Fish known to be sensitive to salt are catfish, angels and tetras. There are many others too.

I'd do some research. Water softeners based on an ion exchange with salt are not good for any aquariums.
  • #7
I'm extremely confused. You say you have a water softener, which utilizes salt as the method to soften the water. I don't know the inner workings of the things, but when I was a kid we had a water softener as you describe. It fed all the taps in the house and was neither harmful to us nor salt-saturated like sea water. Do you have something completely different from this?

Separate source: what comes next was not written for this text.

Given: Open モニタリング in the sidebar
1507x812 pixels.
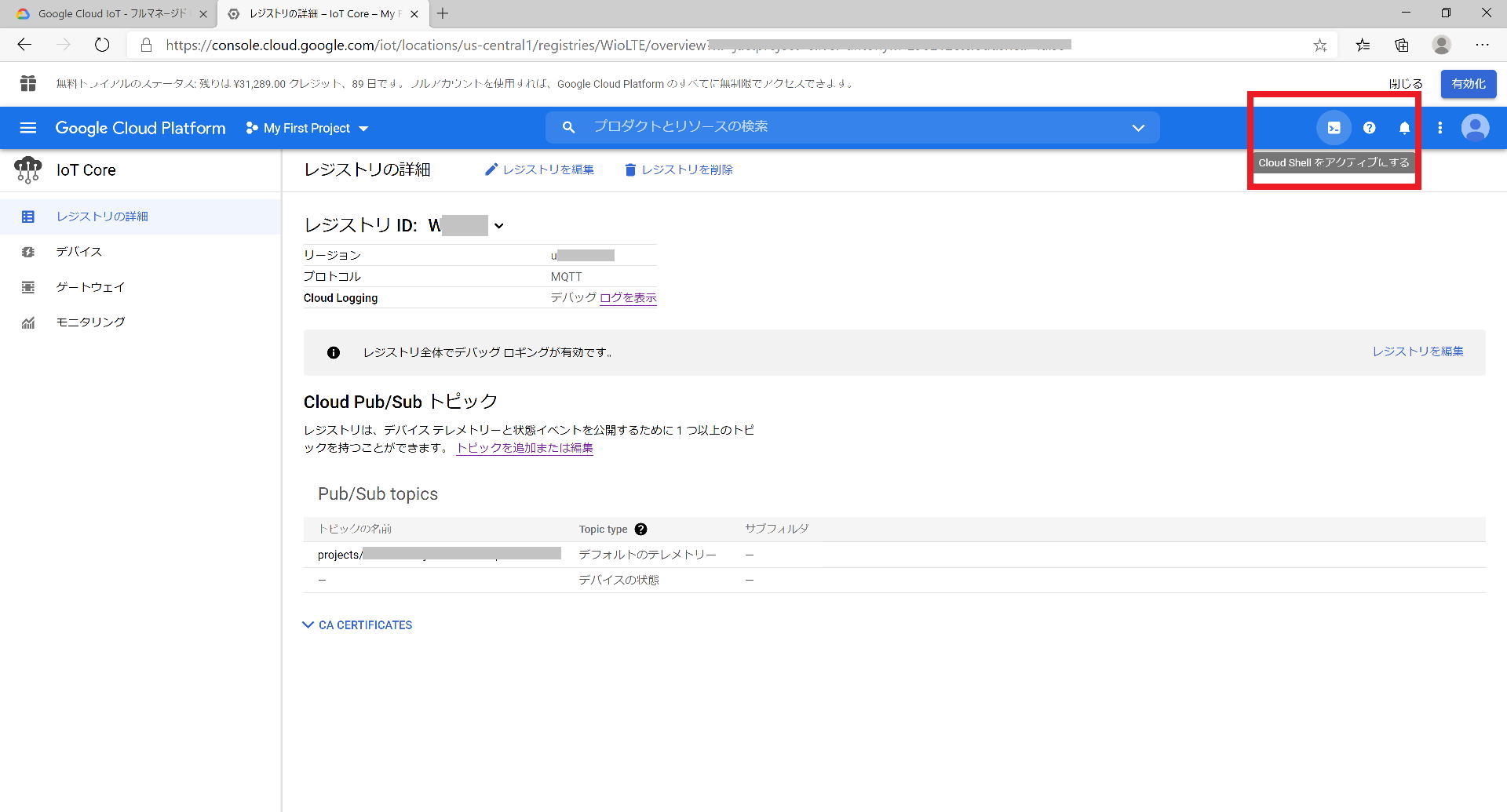Looking at the screenshot, I should pyautogui.click(x=90, y=322).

Does the water from your tap taste of salt when you drink it?

EDIT: Since I was curious, I looked up how water softeners work and here's a bit of info regarding how much salt one can expect to be in water softened by this method. I have no clue if this is harmful or not, but others may:

"Water softeners operate on a simple principle: Calcium and magnesium ions in the water switch places with more desirable ions, usually sodium. The exchange eliminates both of the problems of hard water because sodium doesn't precipitate out in pipes or react badly with soap. The amount of sodium this process adds to your water is quite small -- less than 12.5 milligrams per 8-ounce (237-milliliter) glass, well below the standard set by the Food and Drug Administration for "very low sodium" [sources: Shep, U.S. Food and Drug Administration]. If you have health concerns, discuss them with your doctor, or consider either using a different kind of softener or only softening wash water."

Taken from here: https://home.howstuffworks.com/question991.htm
  • #8
Salt is also especially bad for scale-less fish, and I don't think inverts enjoy it either.
  • #9
I don't know what kind of fish your keeping, but unless your fish are amazon river fish or fish that live in similar conditions you wouldn't want to use pure r/o water. You want trace minerals in your water. Do you not have a hose outside? Why would that water be softened? So if you got outside water source use that water. I use salt in my aquariums. In my African Cichlid tank I even use a little bit of marine salt to add trace elements.
  • #10
One option is to use potassium chloride in your water softener instead of sodium chloride. You should be able to find it at most places that sell water softener salt. It is more expensive but it is healthier and more environmentally friendly. Most people have too much sodium and not enough potassium in their diet and live plants will benefit from the potassium which is a plus both in your tanks and with any waste water that goes down the drain. Alternately you can just check to see if your water softener has a bypass valve that you can flip while you do your water changes.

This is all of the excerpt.